AUTHORSHIP STATEMENTS AND RESIDENT CONTRIBUTION
Alanna Janz, UBC medical student, led the data collection and assisted with the interpretation of the findings. She led the literature review and took a lead role in writing the manuscript and disseminating the final report.
Lisa Wang, family practice resident SMH site, assisted with the development of the research question and adapted the survey tool for the current study. She reviewed the Ethics Review application, assisted with the data collection and reviewed the report.
Svetlana Bortnik, family practice resident SMH site, assisted with development of the research question and conduction of the literature review. She took a lead role in data analysis and reviewing the written report.
Jaspreet Garcha, family practice resident SMH site, assisted with the literature review and in reviewing the written report.
Vincent Tam is one of the creators of the original national-wide survey. He conducted the nationwide survey across all the other residency programs in the country and performed the subsequent data analysis. He was an editor in the written report.
Steven Yip is one of the creators of the original national-wide survey. He conducted the nationwide survey across all the other residency programs in the country and performed the subsequent data analysis. He was an editor in the written report.

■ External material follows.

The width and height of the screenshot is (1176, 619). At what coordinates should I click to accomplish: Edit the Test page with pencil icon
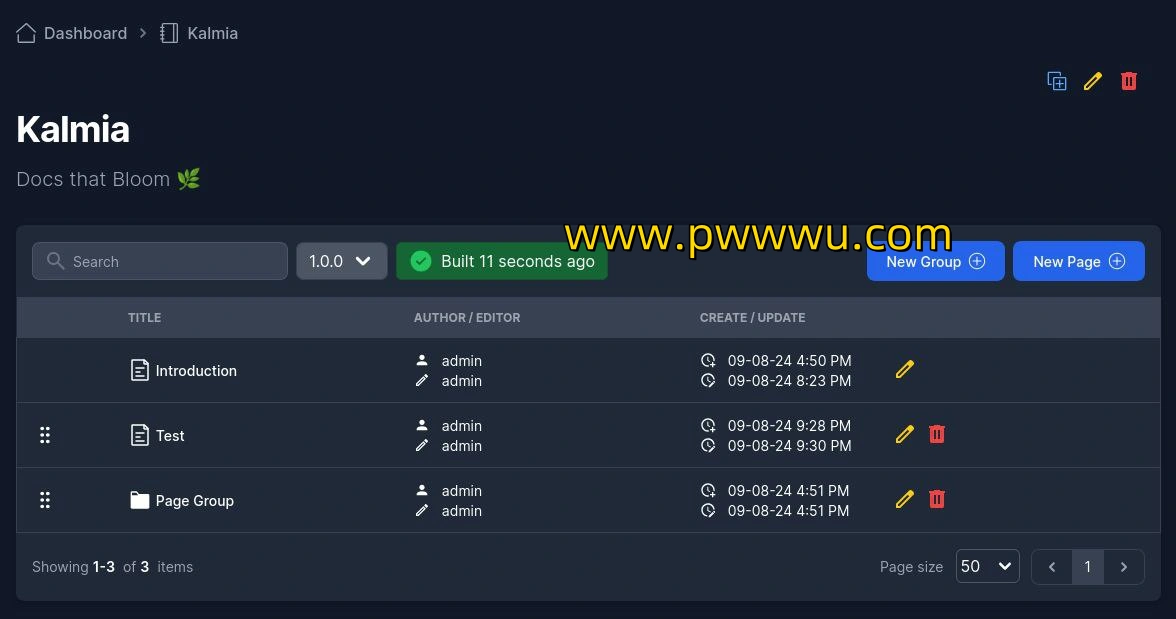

Paris-Ann Ingledew is the principal investigator who supervised the BC-wide portion of this study. She is also a contributor to the original nationwide study. She was an editor in the written report.
ACKNOWLEDGMENT: We would like to thank the following people for their contribution: Dr. ParisAnn Ingledew from the BC Cancer Agency and Dr. Vincent Tam and Dr. Steven Yip from the Tom Baker Cancer Centre for their guidance and mentorship. We would also like to thank both the UBC program directors and residents who participated in our survey, because without them this project would not have been possible.
POTENTIAL CONFLICTS OF INTEREST: None.